I sounded confident. But you already know what was going to happen, right?
Two nights ago my Gamer Girl and I are unwinding in front of a Netflix’d episode of something or other when we hear three loud “BAMs”. Really loud. What the? My Gamer Girl thinks someone is shooting guns nearby (this does happen a lot, I live in a very rural area), but it is late and dark and besides, the BAMs sounded sort of metallic?
BOOM BOOM BAM
It keeps going. I run outside, but now the booms are muted. I try the back of the house: BAM BAM. I am close but cannot see the source. My Gamer Girl is similarly running about and also similarly confused.
BOOM BOOM. BOOM BAM BAM BOOM!
Suddenly realization dawns: the sound is coming from beneath us; it is under the house. It is definitely metallic; it sounds like sheet metal flexing. Specifically like HVAC sheet metal. Like a duct.
Our eyes meet. We both know. “You said they couldn’t get in there!”
My cat is in the floor. I am busted.
It may not look like much but this is the gateway to Big Adventure
We knew which cat it was of course, one is dainty and pretty and likes to sit around looking cute. The other is an Adventure Cat, always looking for trouble except for those few moments where he is actively involved in being in trouble. Cat is asleep somewhere. Othercat is in the floor.
BOOM BAM BAM
I am at the grate. I can’t see anything, there is wood in the way. It is dark. I call him.
BAM BOOM BOOM
He comes when called, I believe this is unusual for a cat but he generally does. So does Othercat. Maybe they are both unusual? But regardless, he comes, and cat paws flit about in the bottom of the grate. He swats at my hand. He pokes his head up, looks me in the eye, then disappears back into the grate. He is playing.
BAM BAM, BOOM BOOM
It must have been scary for him at first. The noise is very loud (loud enough to mistake for gunfire!) and must be even louder inside the ductwork. But clearly he has gotten past that.

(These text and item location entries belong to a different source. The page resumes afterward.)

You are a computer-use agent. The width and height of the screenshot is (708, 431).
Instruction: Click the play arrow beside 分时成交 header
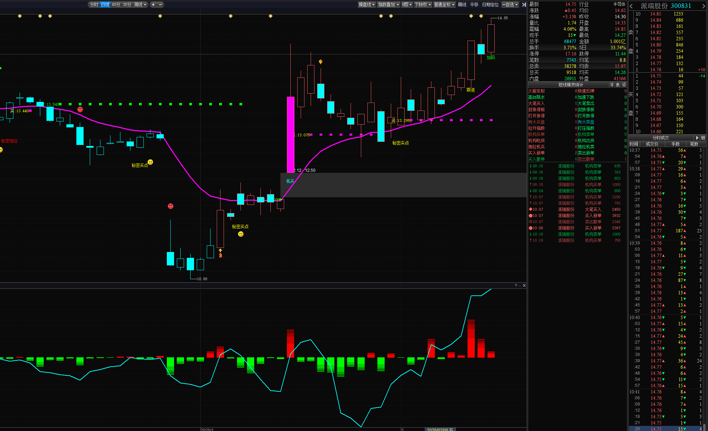tap(697, 138)
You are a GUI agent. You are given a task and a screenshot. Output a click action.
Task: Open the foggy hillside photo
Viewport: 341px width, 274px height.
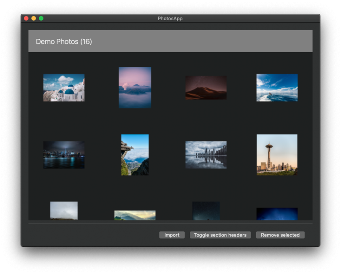(64, 212)
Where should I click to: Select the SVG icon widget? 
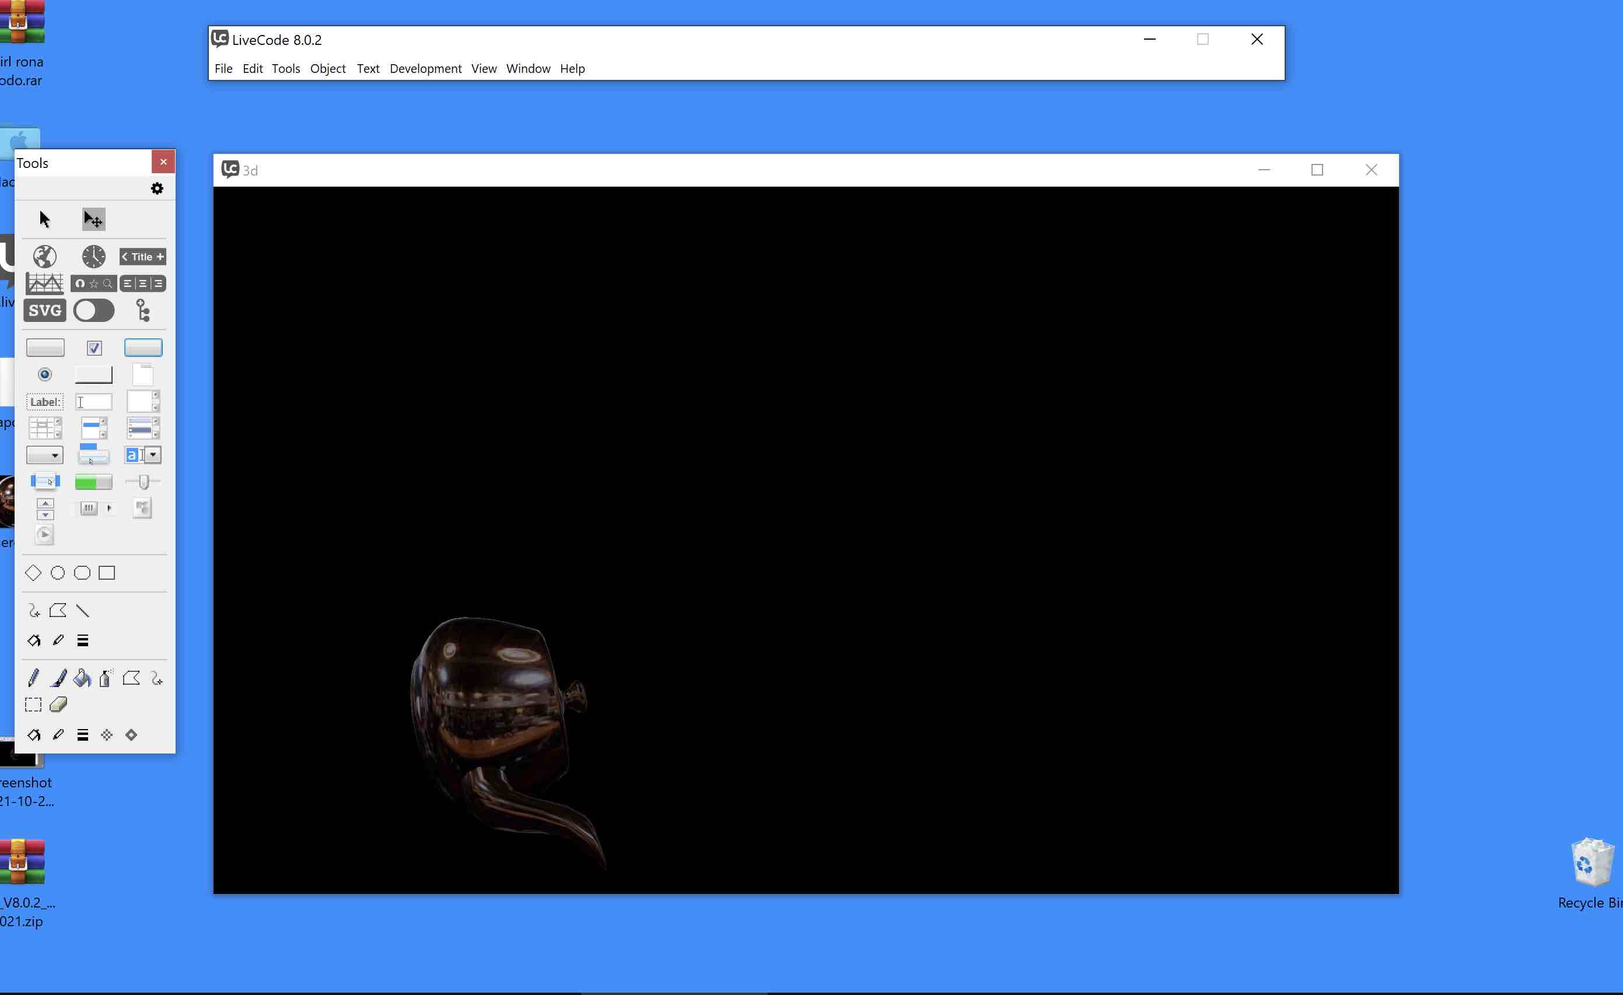tap(45, 310)
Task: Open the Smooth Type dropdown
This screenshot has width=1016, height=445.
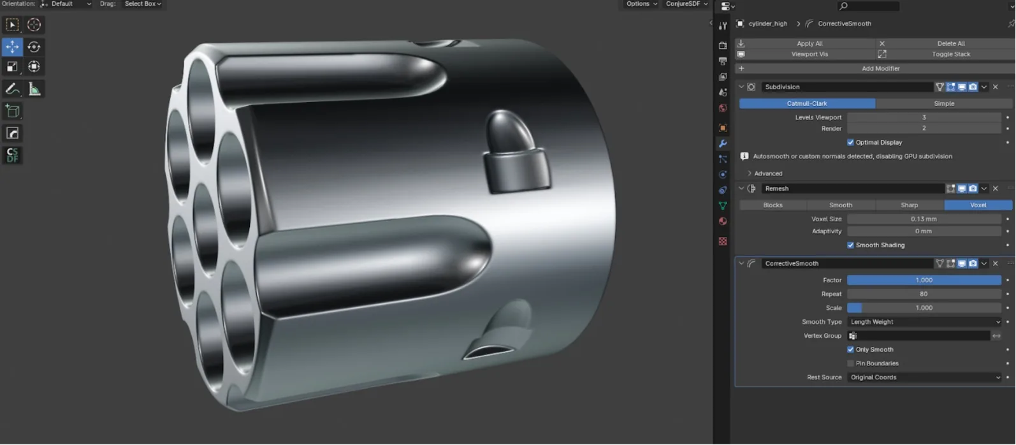Action: 924,322
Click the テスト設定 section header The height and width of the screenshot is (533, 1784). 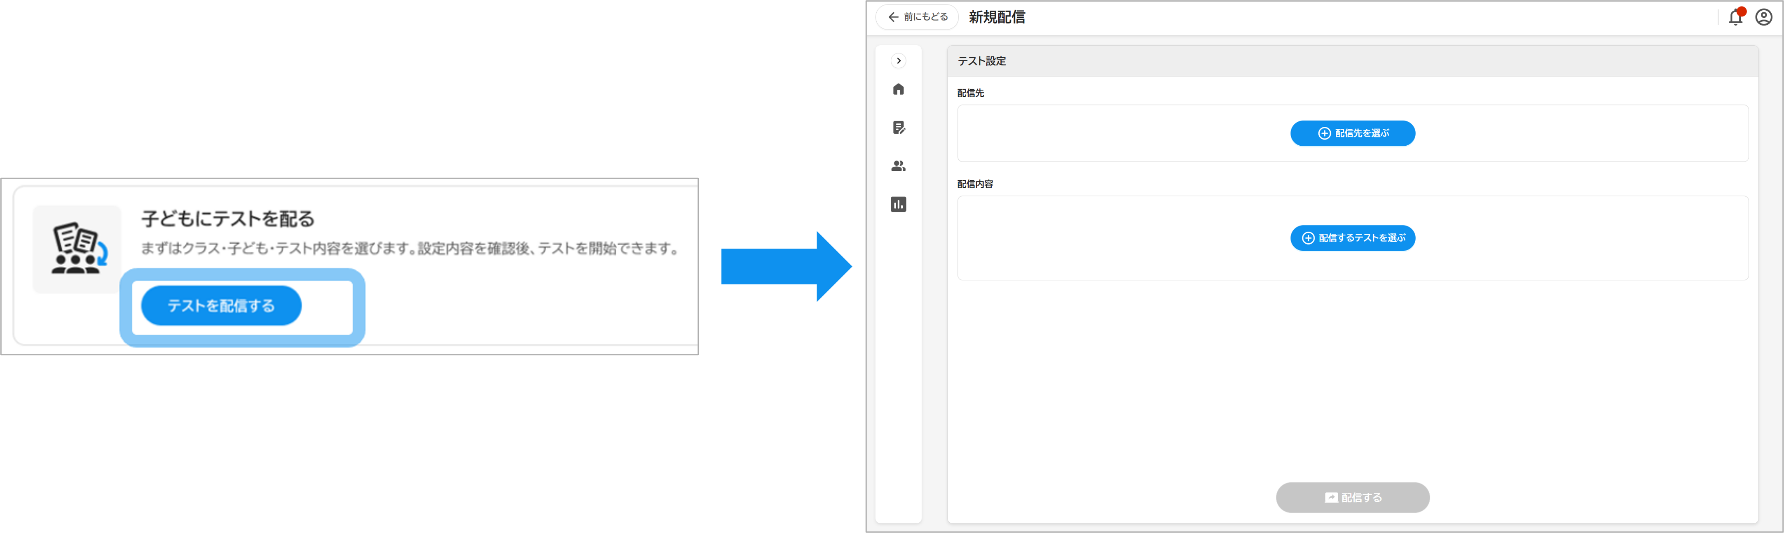tap(981, 61)
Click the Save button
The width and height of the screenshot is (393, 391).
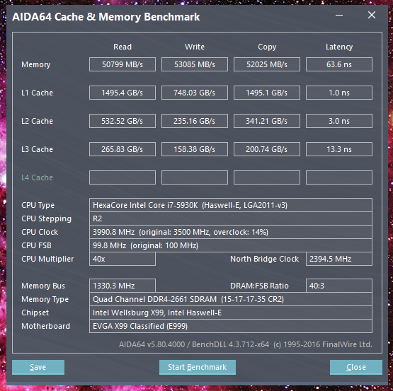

He is quickly at the other end of the house. He is running from one end of the duct to the other and back. Not in a panic. It is deliberate.
He is having a big adventure.
He is Walking Like Thunder.
BOOM BOOM. BAM BOOM BAM.
This goes on for awhile. I am contemplating just leaving out a plate of his food and going to bed; he’ll come out when he is ready. But my Gamer Girl is upset; he could run into nails or something in the dark. Or get stuck. Or some other bad thing could happen.
And it is my fault he is down there in the first place.
Cat no longer responds to my call, he is too busy Adventuring. He does come running when I dangle one of his cat toys down into the duct and jingle it about. More fun for him! But no luck coaxing him out.
Experimenting, I learn that I can get part of my arm and hand about a foot into the duct if I lay flat on the floor, on my back, and work it in. It is horribly uncomfortable, but I am able to feel Cat; he brushes against my hand playfully and then is off again.
BAM BAM BAM – another lap on the Thundercat Raceway.
I have the bright idea of holding a cat treat in my hand – he comes running again, but doesn’t take the treat. I accidentally drop it and he goes for it; I am able to take advantage of the momentary stability in Cat Posture to get a grip on the scruff of his neck.
Foiled! Or more accurately, screened! No Big Adventure today
He doesn’t easily fit on the way out; I am not sure he could have made it on his own. It is awkward and I have to grab him in places he normally does not like being grabbed. Nonetheless he remains limply cooperative and soon his Big Adventure is over. He is spent, and I am too. We lay there, me on my back on the floor, Cat strung limply across my chest. But he is out of the floor.
So this is life with cats. I miss my Shaggydog, I remain a dog person. But this is interesting too.
Different. But interesting. I could do a lot worse.